TASK DESCRIPTION => Copy each line below in which the string "will" appears.

DATA TO EXAMINE Block Start

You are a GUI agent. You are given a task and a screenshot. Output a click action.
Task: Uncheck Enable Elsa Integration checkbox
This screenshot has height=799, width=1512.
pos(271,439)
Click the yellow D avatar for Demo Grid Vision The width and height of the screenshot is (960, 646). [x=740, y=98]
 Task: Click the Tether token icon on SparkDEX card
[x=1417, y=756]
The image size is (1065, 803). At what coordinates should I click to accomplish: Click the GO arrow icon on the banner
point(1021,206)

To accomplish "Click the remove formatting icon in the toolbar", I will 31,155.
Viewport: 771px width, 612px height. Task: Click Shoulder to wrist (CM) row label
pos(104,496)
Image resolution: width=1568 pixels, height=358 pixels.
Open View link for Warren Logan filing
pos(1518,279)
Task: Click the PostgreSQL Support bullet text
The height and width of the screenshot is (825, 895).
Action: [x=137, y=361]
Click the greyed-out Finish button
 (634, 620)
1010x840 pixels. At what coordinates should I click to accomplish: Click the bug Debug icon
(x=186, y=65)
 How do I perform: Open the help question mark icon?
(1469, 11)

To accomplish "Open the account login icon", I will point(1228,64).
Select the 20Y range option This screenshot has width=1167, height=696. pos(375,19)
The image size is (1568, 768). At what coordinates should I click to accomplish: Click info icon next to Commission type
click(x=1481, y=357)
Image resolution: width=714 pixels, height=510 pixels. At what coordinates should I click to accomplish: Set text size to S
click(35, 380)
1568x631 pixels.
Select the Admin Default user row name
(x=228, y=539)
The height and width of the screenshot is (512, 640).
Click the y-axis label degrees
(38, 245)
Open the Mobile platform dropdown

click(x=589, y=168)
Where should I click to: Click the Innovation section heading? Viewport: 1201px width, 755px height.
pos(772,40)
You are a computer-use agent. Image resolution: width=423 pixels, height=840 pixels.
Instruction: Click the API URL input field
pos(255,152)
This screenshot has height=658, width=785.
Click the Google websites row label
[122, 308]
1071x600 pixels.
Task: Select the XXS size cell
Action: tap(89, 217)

DATA TO EXAMINE Block End

PROBLEM SOLUTION =>
To accomplish "Click the remove formatting icon in the toolbar", I will 31,155.
To accomplish "Open the account login icon", I will point(1228,64).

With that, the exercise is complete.